Der quantenmechanische Effekt mit dem Namen „axial-gravitationale Quanten-Anomalie“ konnte bisher nur theoretisch auf Basis der Stringtheorie vorhergesagt werden. Man nahm an, dass er bei extrem hohen Temperaturen von Trillionen Grad Celsius als eine aussergewöhnliche Form der Materie namens Quark-Gluon-Plasma während der frühen Entwicklungsstadien des Universums oder in Partikelbeschleunigern auftreten würde. Doch nun konnten die Wissenschaftler experimentell beweisen, dass er auch auf der Erde in der Festkörperphysik existiert—der Physik, auf der ein Grossteil der heutigen Computerindustrie basiert, angefangen vom Transistor bis hin zu Cloud-Rechenzentren.

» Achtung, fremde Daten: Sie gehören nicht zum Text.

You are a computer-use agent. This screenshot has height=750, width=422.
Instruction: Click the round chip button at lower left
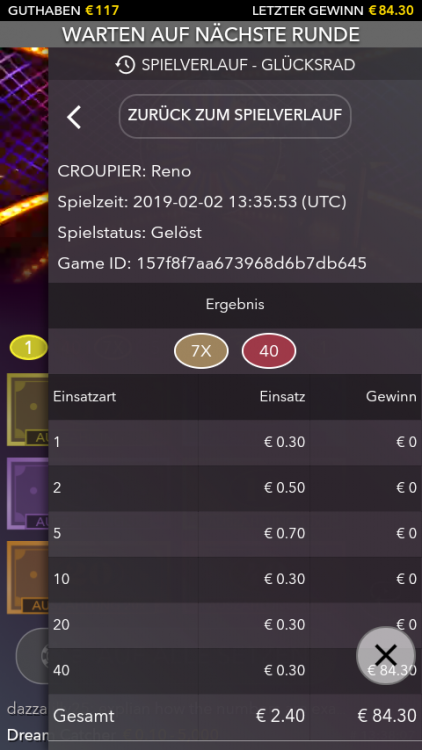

Die Wissenschaftler des IBM Forschungszentrums in Rüschlikon nutzten für ihr Experiment ein erst kürzlich entdecktes Halbmetall namens Weylmetall. Das aus den chemischen Elementen Niob und Phosphor bestehende Halbmetall wurde in Dresden am Max-Planck-Institut für Chemische Physik Fester Stoffe (MPI CPfS) synthetisiert und am Leibniz-Institut für Festkörper- und Werkstoffforschung Dresden (IFW) in Form gebracht. Leiter der Studie waren Prof. Dr. Kornelius Nielsch, Direktor des Instituts für Metallische Werkstoffe innerhalb des IFWs, und Prof. Dr. Claudia Felser, Direktorin des MPI CPfS. Im Experiment imitierten die Forscher durch den Aufbau eines Temperaturgradienten ein Gravitationsfeld in einer Weylmetall-Probe und legten an der Probe ein Magnetfeld an. Die Messungen wurden in einem Tieftemperaturlabor an der Universität Hamburg durchgeführt. Dabei beobachteten die Forscher einen unerwartet hohen Wärmefluss in der Probe. Mittels mathematischer Berechnungen bestätigte ein Team theoretischer Physiker des Instituto de Física Teórica UAM/CSIC in Madrid, der UC Berkeley und der TU Dresden anschliessend die Quanten-Anomalie. Damit bricht diese Beobachtung mit klassischen Erhaltungssätzen, die die Grundlagen aller Abläufe in unserer alltäglichen Welt sind. Die nun veröffentlichte Entdeckung zeigt, dass in relativistischen Systemen unter bestimmten Bedingungen die Energie- und Impulserhaltungsgesetze nicht gelten. Unter relativistischen Systemen versteht man, dass sich in einer Materialprobe, wie hier das Weylmetall, Teilchen (z.B. Elektronen) mit einer Geschwindigkeit nahe der Lichtgeschwindigkeit bewegen und nahezu keine Masse haben.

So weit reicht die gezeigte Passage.